After conducting the required inquiry, and for the reasons stated in the order above,
the Court finds that Borgia has not made a substantial showing of the denial of a
constitutional right. See 28 U.S.C. § 2253(c)(2). Borgia should not receive any
encouragement to proceed further. Slack, 529 U.S. at 484. Because the Court can discern
no good-faith basis for an appeal, see Miller-El, 537 U.S. at 338, any appeal would be
frivolous. The Court will therefore deny a certificate of appealability. The Court will also
deny petitioner leave to appeal in forma pauperis, because the appeal would be frivolous.
See Hence v. Smith, 49 F. Supp. 2d 547, 549 (E.D. Mich. 1999).
WHEREFORE, it is hereby ORDERED that the petition for a writ of habeas corpus
 is DENIED WITH PREJUDICE.
IT IS FURTHER ORDERED that a certificate of appealability is DENIED.

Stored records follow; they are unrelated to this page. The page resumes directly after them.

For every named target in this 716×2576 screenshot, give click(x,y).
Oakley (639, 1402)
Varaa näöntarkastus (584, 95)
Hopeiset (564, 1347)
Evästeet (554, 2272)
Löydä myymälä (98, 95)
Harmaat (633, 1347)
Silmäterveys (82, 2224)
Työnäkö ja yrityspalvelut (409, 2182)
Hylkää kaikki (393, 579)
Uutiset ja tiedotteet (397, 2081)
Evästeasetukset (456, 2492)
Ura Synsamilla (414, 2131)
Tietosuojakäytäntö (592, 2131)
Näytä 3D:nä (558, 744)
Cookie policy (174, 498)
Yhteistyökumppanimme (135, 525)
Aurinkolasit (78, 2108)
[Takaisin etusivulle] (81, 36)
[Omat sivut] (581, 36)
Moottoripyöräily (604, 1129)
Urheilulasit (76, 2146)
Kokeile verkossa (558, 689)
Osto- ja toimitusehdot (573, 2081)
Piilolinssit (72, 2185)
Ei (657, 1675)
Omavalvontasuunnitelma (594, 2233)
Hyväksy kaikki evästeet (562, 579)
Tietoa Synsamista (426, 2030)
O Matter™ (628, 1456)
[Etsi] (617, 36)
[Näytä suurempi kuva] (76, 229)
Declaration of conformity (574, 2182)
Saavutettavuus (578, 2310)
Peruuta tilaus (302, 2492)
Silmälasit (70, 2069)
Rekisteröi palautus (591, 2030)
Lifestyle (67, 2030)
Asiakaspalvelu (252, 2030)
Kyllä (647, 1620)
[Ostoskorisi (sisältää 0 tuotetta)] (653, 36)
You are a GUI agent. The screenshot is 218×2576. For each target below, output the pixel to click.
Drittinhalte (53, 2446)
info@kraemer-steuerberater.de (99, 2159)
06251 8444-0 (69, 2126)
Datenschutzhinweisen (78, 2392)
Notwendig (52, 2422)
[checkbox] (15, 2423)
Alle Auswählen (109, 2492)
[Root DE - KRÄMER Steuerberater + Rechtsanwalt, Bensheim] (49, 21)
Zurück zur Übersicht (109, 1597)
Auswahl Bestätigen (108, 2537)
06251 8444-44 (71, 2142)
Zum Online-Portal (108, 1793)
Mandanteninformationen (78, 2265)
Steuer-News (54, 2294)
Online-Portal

IT IS FURTHER ORDERED that petitioner will be denied leave to appeal in forma
IT IS FURTHER ORDERED that this case is DISMISSED WITH PREJUDICE.
s/Stephen J. Murphy, III
STEPHEN J. MURPHY, III
United States District Judge
Dated: February 24, 2017
I hereby certify that a copy of the foregoing document was served upon the parties and/or
counsel of record on February 24, 2017, by electronic and/or ordinary mail.